### Activity
Return only the lines of the data below from the line with "The height and width of the screenshot is (512, 872)." up to and including the line with "Click the spinner", exactly as written, with the pictures omitted.

Stored entries

=== Section Start ===

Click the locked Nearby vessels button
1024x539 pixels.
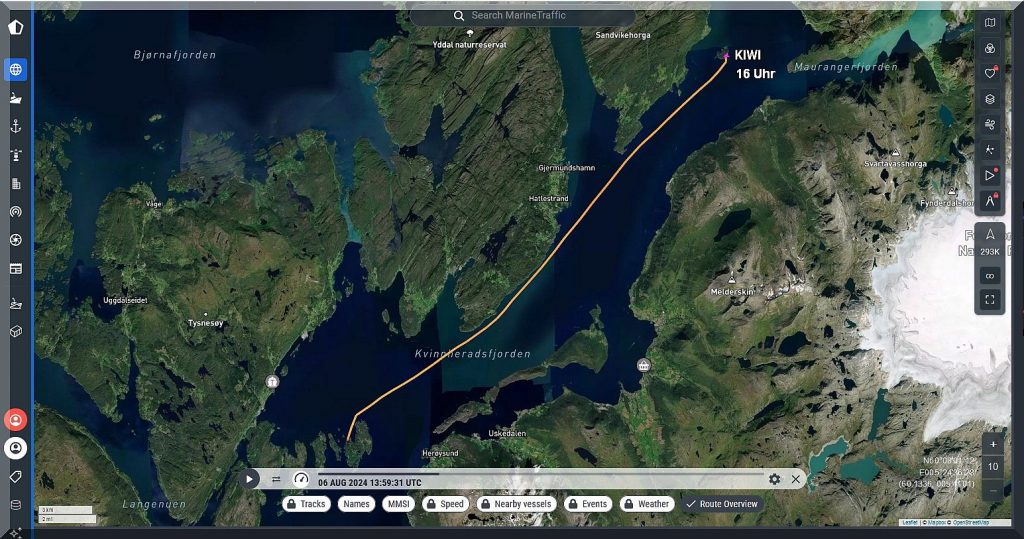[x=516, y=504]
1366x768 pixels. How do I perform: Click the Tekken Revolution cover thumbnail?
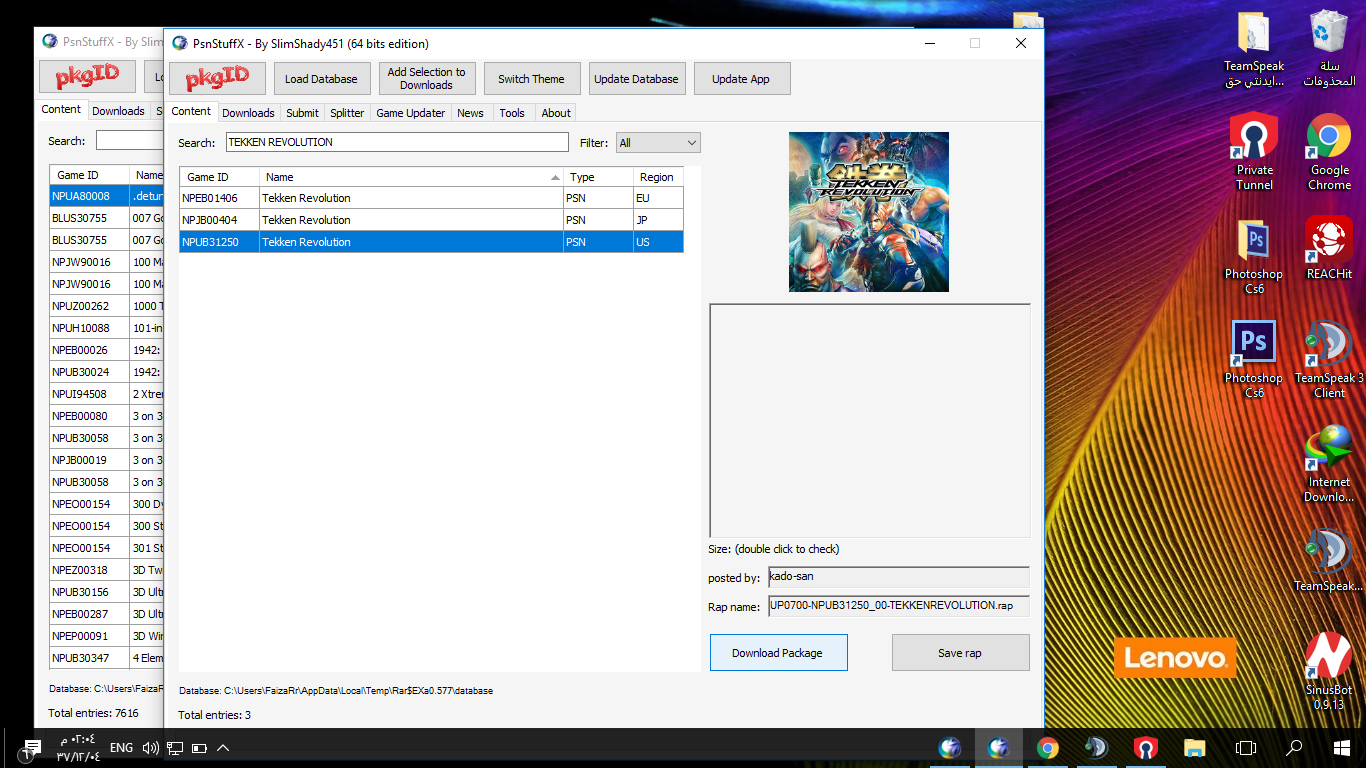click(x=868, y=212)
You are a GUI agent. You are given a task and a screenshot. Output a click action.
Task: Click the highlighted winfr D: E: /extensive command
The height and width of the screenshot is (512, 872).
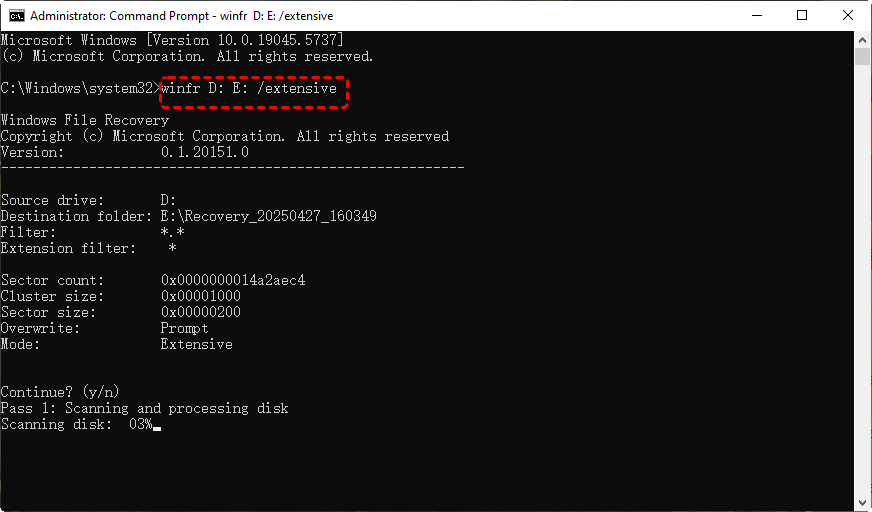[x=255, y=89]
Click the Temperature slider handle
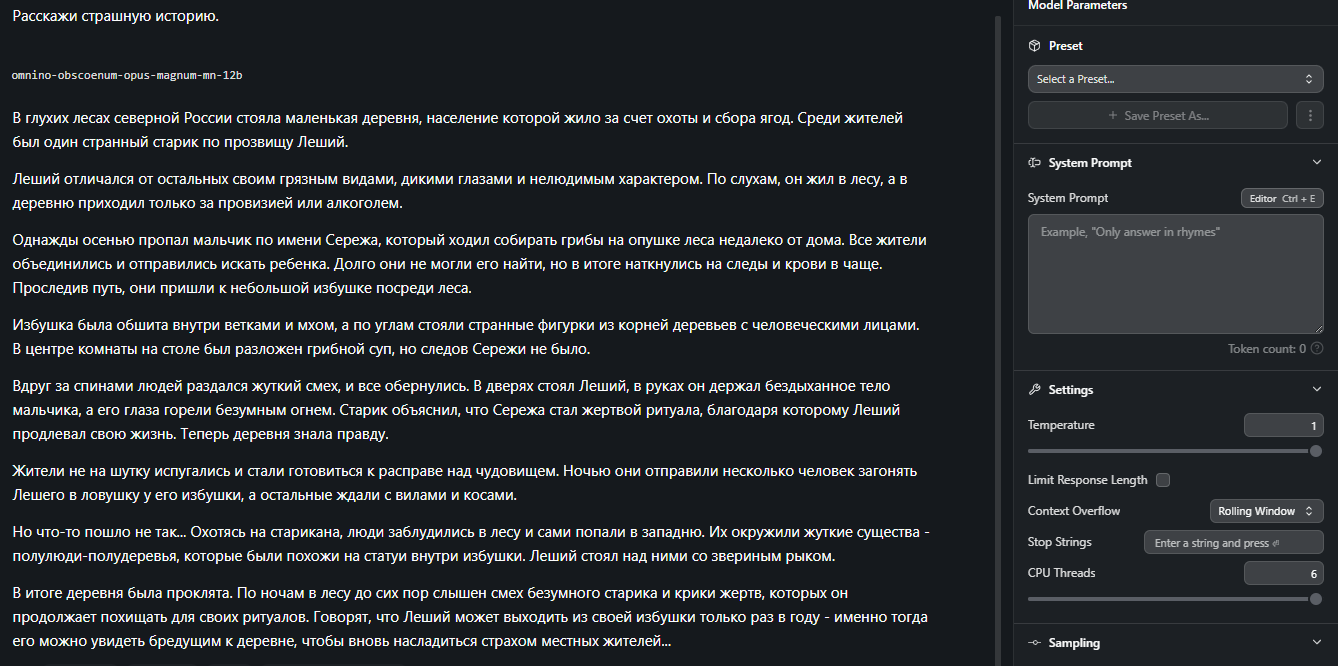 [1316, 451]
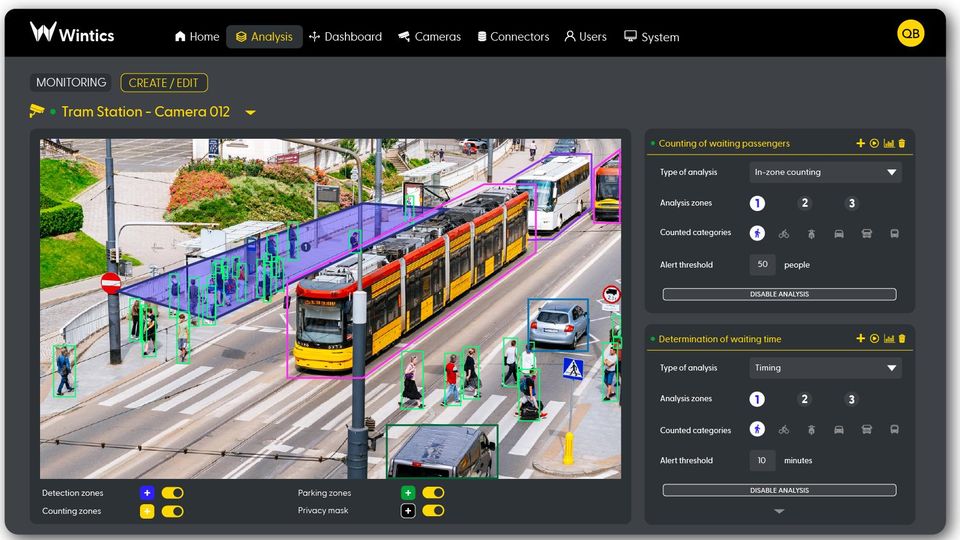Delete the Counting of waiting passengers analysis
The height and width of the screenshot is (540, 960).
coord(902,144)
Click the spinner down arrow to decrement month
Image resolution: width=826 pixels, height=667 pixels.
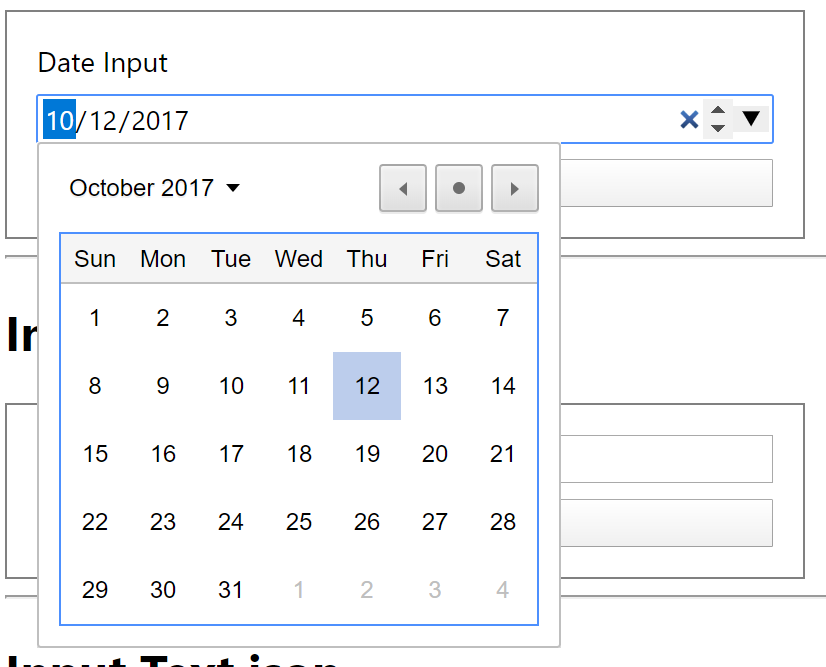pos(718,127)
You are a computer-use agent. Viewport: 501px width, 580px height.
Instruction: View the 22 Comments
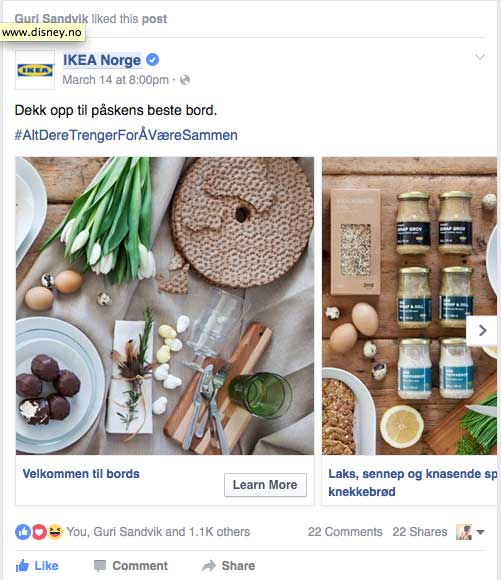click(345, 532)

=== Section End ===

### Exercise solution
The height and width of the screenshot is (512, 872).
[x=255, y=89]
Click the Temperature slider handle
 [1316, 451]
Delete the Counting of waiting passengers analysis
The height and width of the screenshot is (540, 960).
coord(902,144)
Click the spinner down arrow to decrement month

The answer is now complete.